Comparative analysis of individual chromosome involvement in micronuclei induced by mitomycin C and bleomycin in human leukocytes

Background: Micronucleus (MN) assay is a well standardized approach for evaluation of clastogenic/aneugenic effects of mutagens. Fluorescence in situ hybridization (FISH) is successfully used to characterize the chromosomal content of MN. However, the relationships between nuclear positioning, length, and gene density of individual chromosomes and their involvement in MN induced by different mutagens have not been clearly defined.

Results: Chromosomal content of MN was characterized in human leukocytes treated with mitomycin C (MMC) and bleomycin (BLM) by FISH using centromeric (cep) and whole-chromosome painting (wcp) probes. Involvement of chromosomes 8, 15 and 20 in MMC-induced and chromosomes 1, 9 and 16 in BLM-induced MN was studied, and correlated with chromosome size, gene density and interphase position. The results obtained were analyzed together with previous own data on the frequencies of inclusion of chromosomes 3, 4, 6, 7, 9, 16, 17, 18, and X in MMC-induced MN. It could be shown that MMC- and BLM-induced MN could contain material derived from all chromosomes investigated. Involvement of whole chromosomes 8, 15 and 20 in MMC-induced MN negatively correlated with gene density; however, analysis together with earlier studied chromosomes did not confirm this correlation. Inclusion of chromosomes 8, 15 and 20 in MMC-induced MN does not depend on their size and interphase position; the same result was found for the twelve overall analyzed chromosomes. In BLM-treated cells significant correlation between frequencies of involvement of chromosomes 1, 9 and 16 in MN and their size was found.

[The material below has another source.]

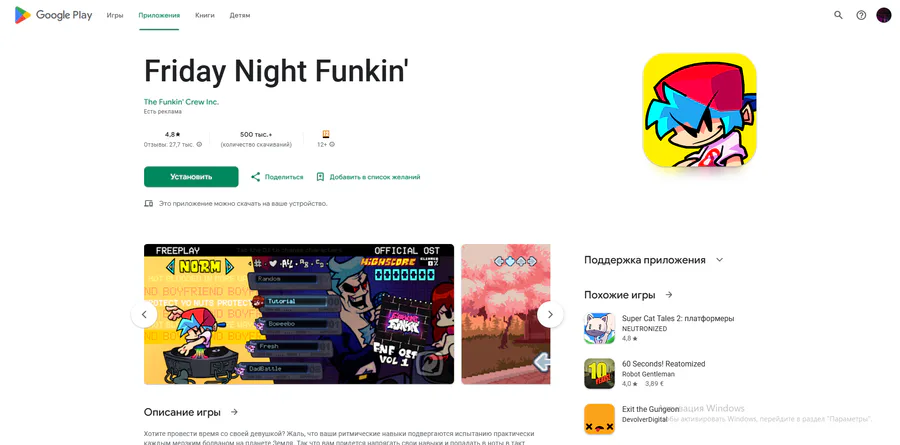
Task: Show next screenshot with right arrow
Action: tap(550, 314)
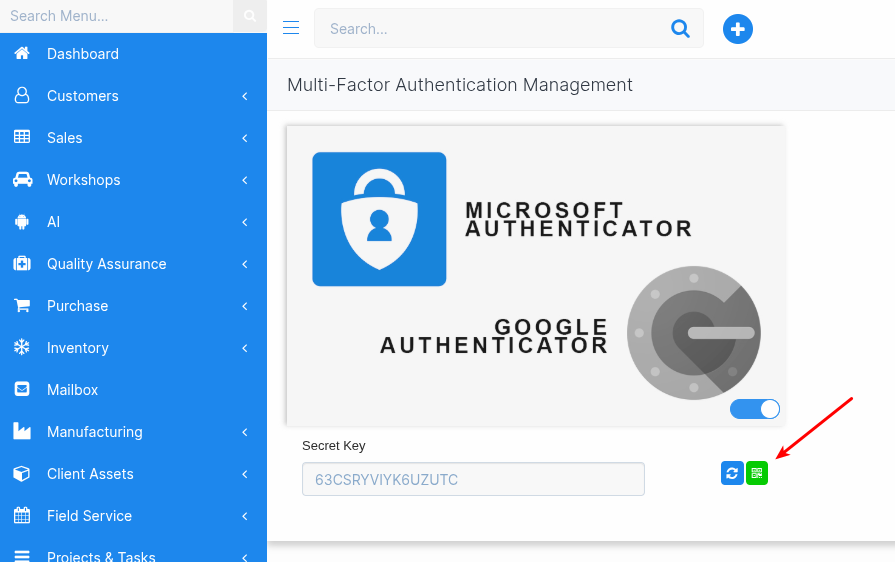Click the blue regenerate secret key icon

click(x=732, y=474)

Conclusions: Our results clearly revealed that BLM differs from MMC with respect to the distribution of induced chromosome damage and MN formation. Thus, DNA-damaging agents with diverse mechanism of action induce qualitatively different MN with regard to their chromosomal composition. Also this study demonstrates the utility of combined sequential application of cep and wcp probes for efficient detection of MN chromosomal content in terms of centric and acentric fragments.